[Start of section]
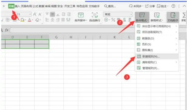This screenshot has width=187, height=110.
Task: Click the percent style icon
Action: coord(113,20)
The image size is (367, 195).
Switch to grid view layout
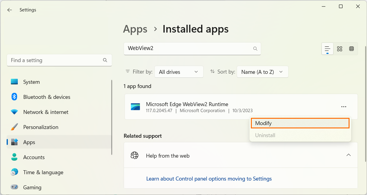(x=340, y=49)
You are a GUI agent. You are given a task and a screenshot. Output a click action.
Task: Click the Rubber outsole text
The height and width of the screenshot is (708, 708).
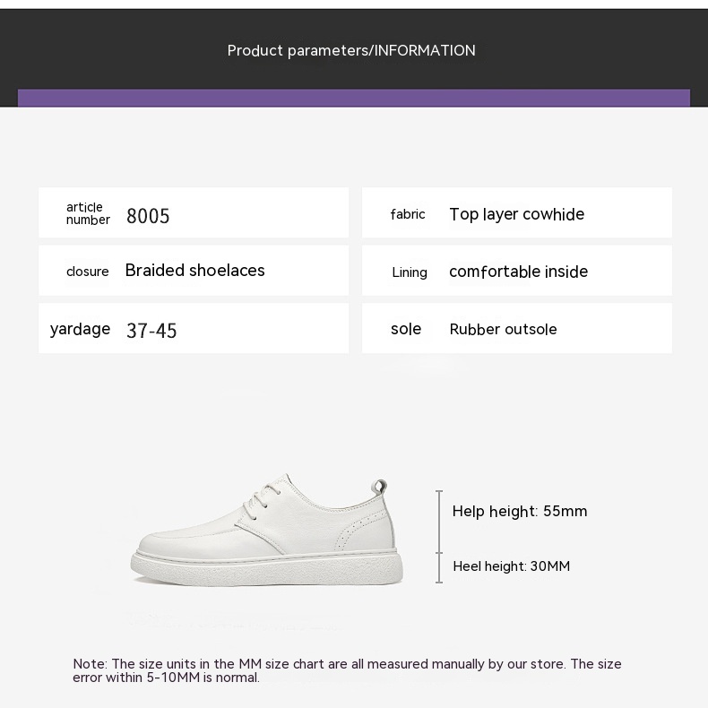click(503, 330)
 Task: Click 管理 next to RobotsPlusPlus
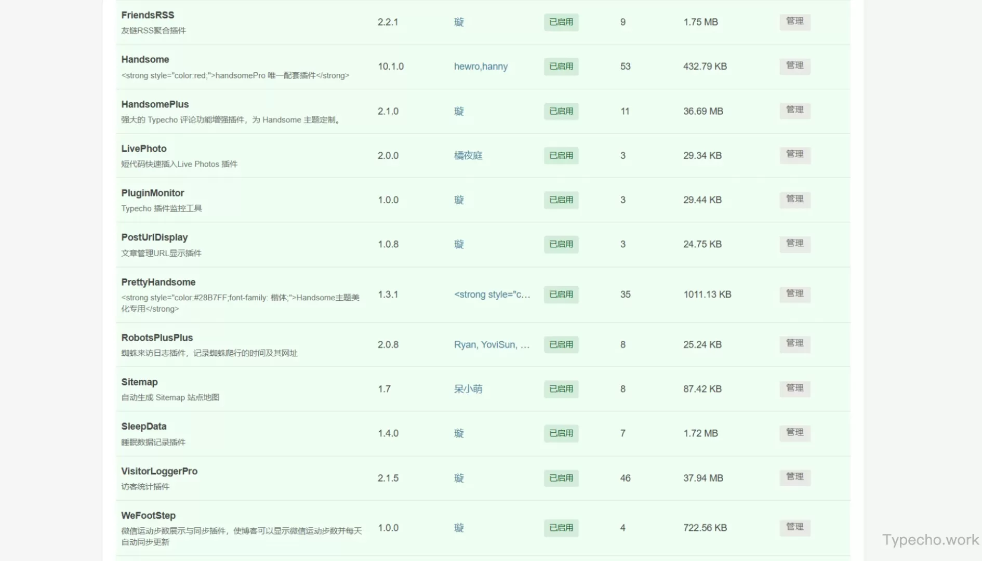[x=794, y=344]
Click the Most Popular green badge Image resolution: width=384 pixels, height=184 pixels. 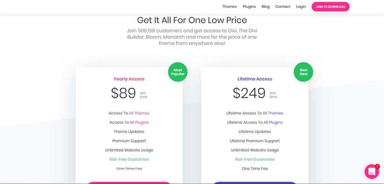tap(177, 72)
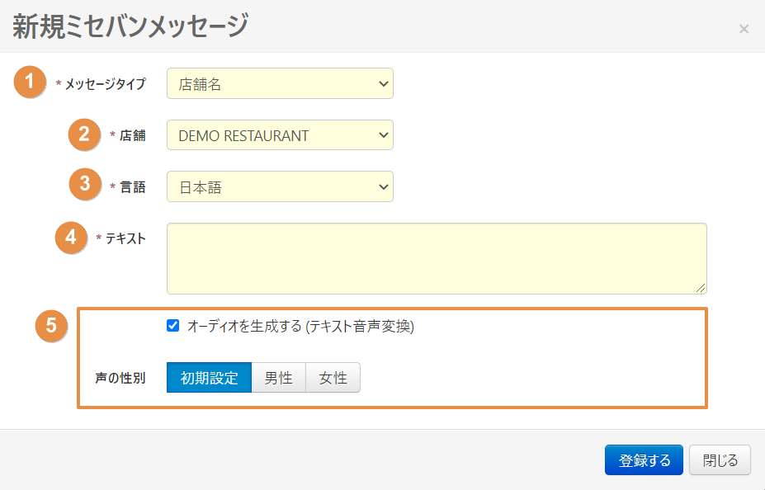Click the メッセージタイプ field label

[105, 84]
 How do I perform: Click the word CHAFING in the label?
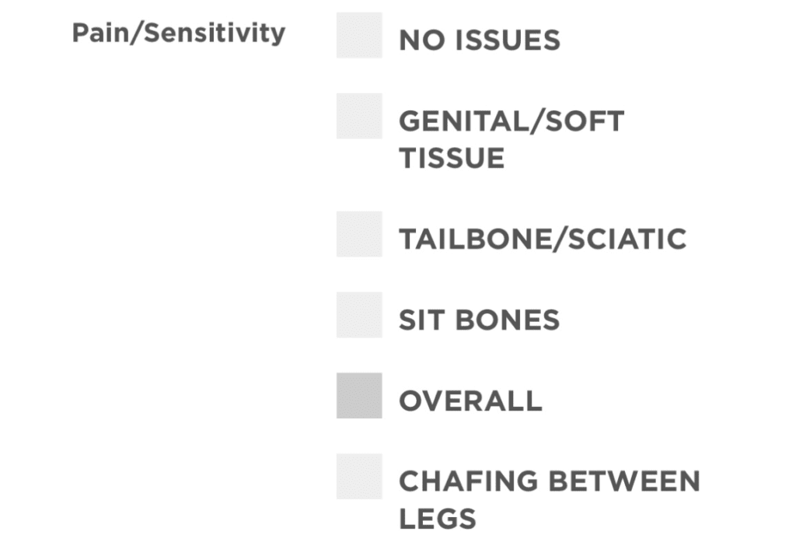pyautogui.click(x=468, y=481)
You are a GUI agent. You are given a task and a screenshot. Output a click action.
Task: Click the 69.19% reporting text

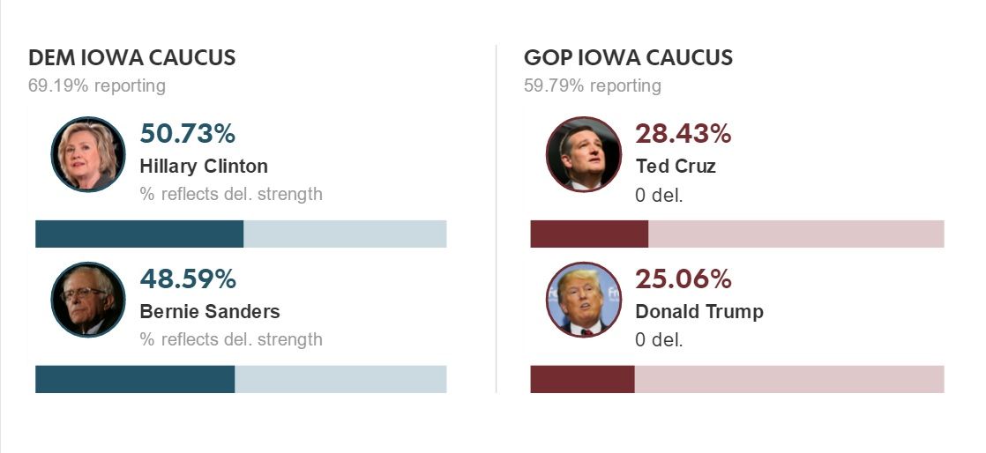point(97,85)
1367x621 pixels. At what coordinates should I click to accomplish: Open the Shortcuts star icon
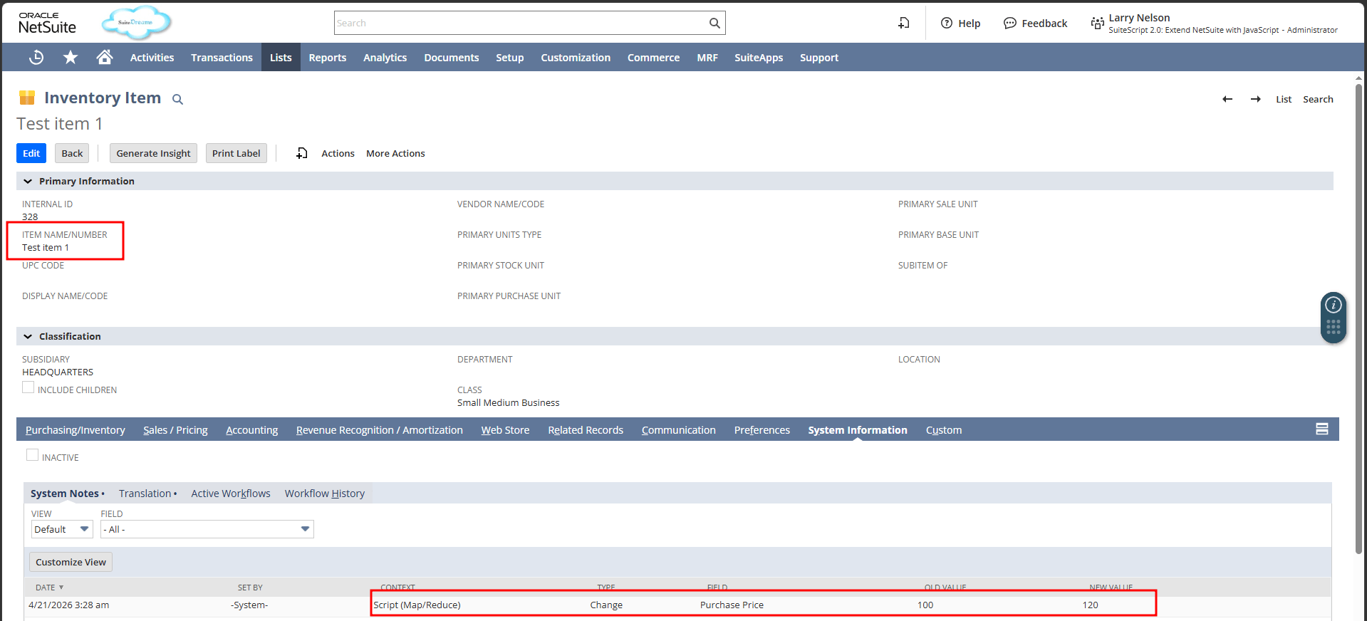tap(70, 58)
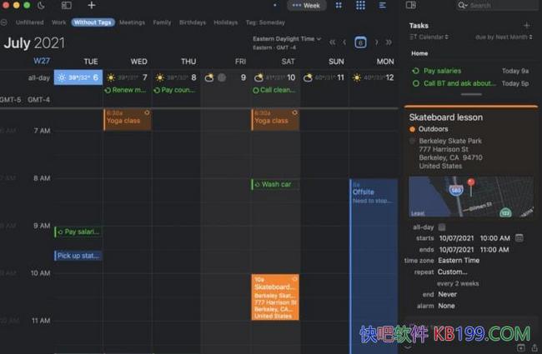Toggle dark mode moon icon
The image size is (542, 354).
pos(41,5)
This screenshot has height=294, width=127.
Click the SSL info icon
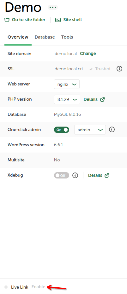(x=119, y=69)
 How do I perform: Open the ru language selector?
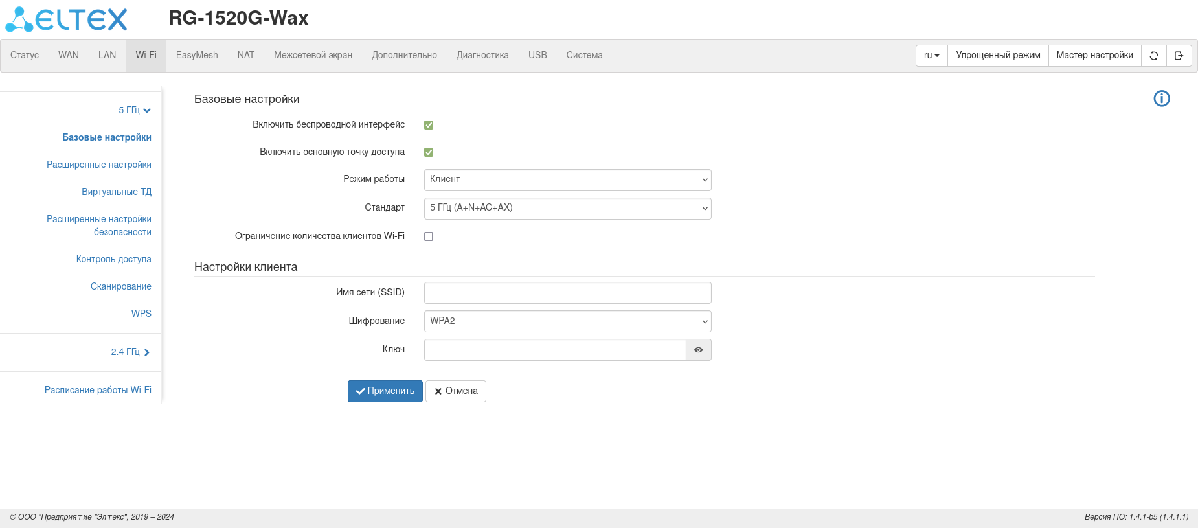pyautogui.click(x=931, y=56)
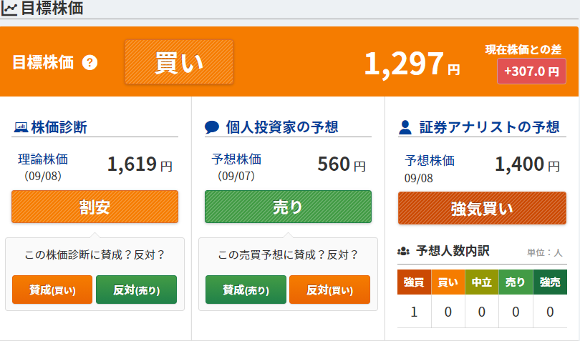Click the orange 割安 valuation banner
580x341 pixels.
(x=95, y=207)
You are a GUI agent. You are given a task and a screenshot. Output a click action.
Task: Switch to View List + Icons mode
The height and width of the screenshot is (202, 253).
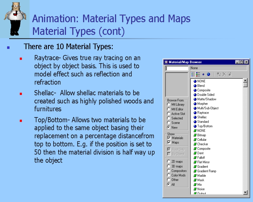[x=198, y=74]
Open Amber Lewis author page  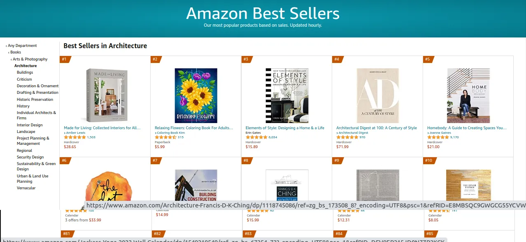(x=75, y=133)
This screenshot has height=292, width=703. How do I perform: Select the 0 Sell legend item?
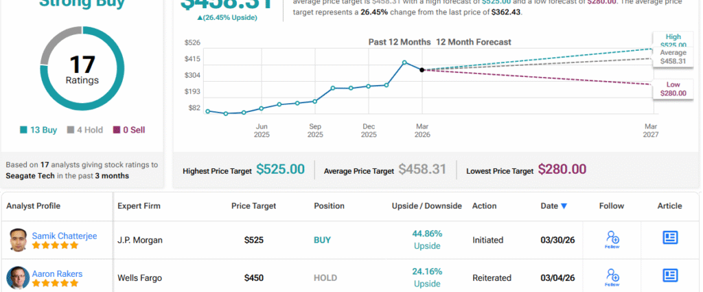pos(129,130)
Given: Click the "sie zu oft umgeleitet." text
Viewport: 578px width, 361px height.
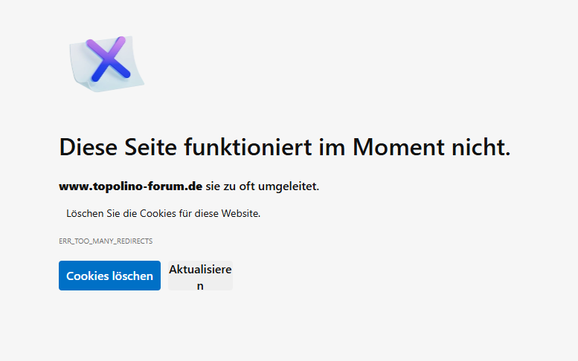Looking at the screenshot, I should point(263,186).
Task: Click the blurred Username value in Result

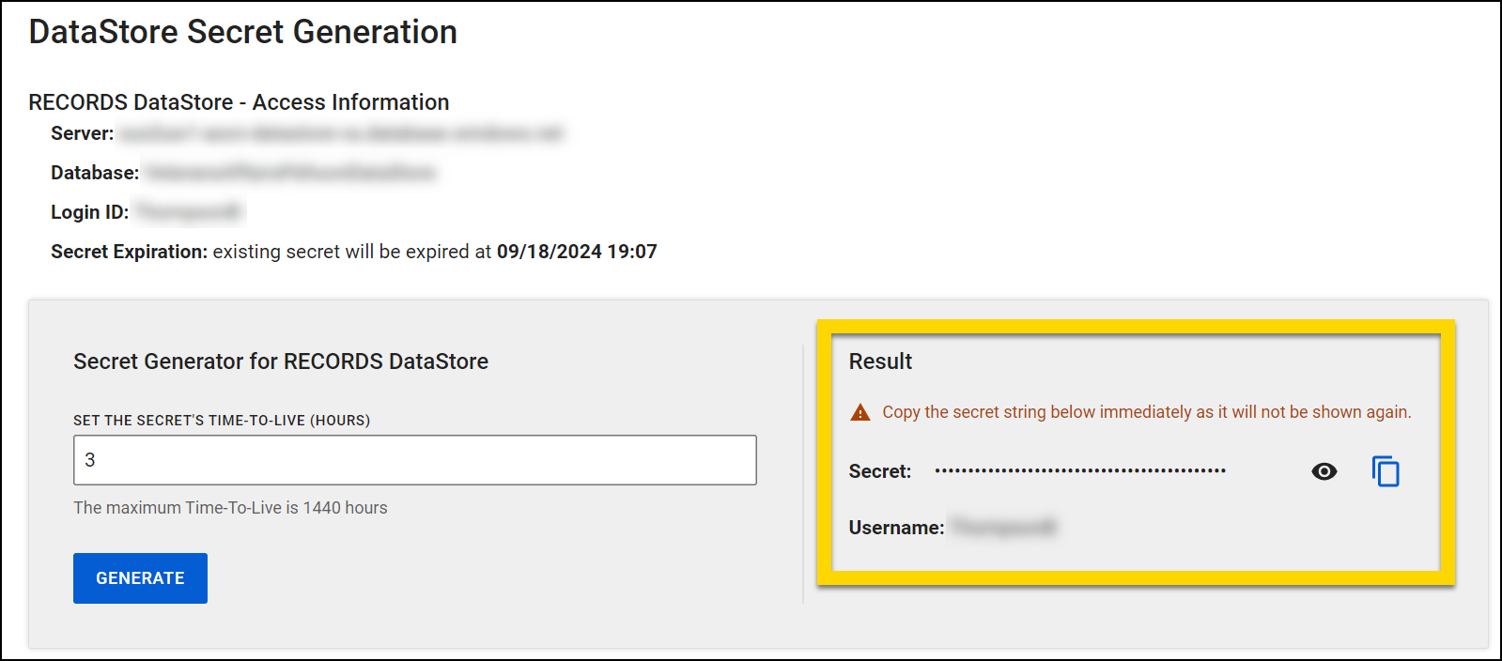Action: point(1003,528)
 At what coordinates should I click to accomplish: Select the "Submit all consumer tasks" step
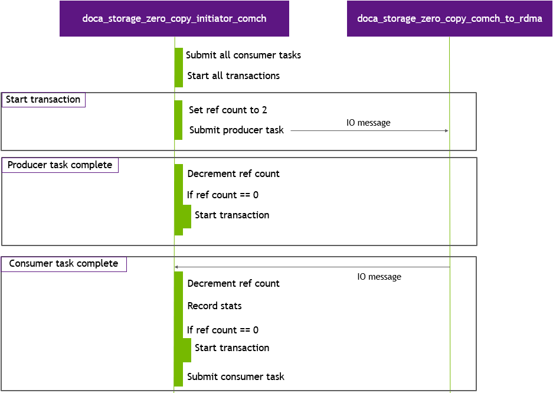coord(243,55)
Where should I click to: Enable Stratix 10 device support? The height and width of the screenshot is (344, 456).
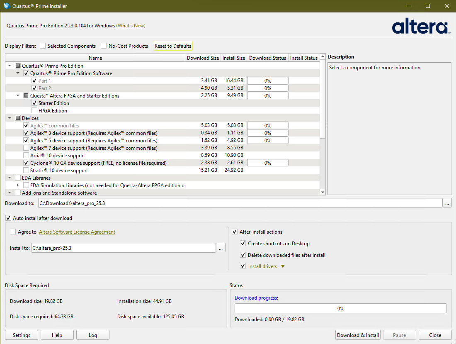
[End of section]
▸ **Exercise aim**
Everything from the line with "This screenshot has height=292, width=703." through the end of the records above, both ends included, is to be reproduced exactly, and nothing outside that span; the pictures are to be dropped.

▸ **Response area**
This screenshot has height=292, width=703. How do I perform: Select the 0 Sell legend item?
pos(129,130)
Given: Click the "sie zu oft umgeleitet." text
Viewport: 578px width, 361px height.
Looking at the screenshot, I should point(263,186).
Task: Click the blurred Username value in Result

Action: point(1003,528)
 At what coordinates should I click to accomplish: Select the "Submit all consumer tasks" step
coord(243,55)
Where should I click to: Enable Stratix 10 device support? The height and width of the screenshot is (344, 456).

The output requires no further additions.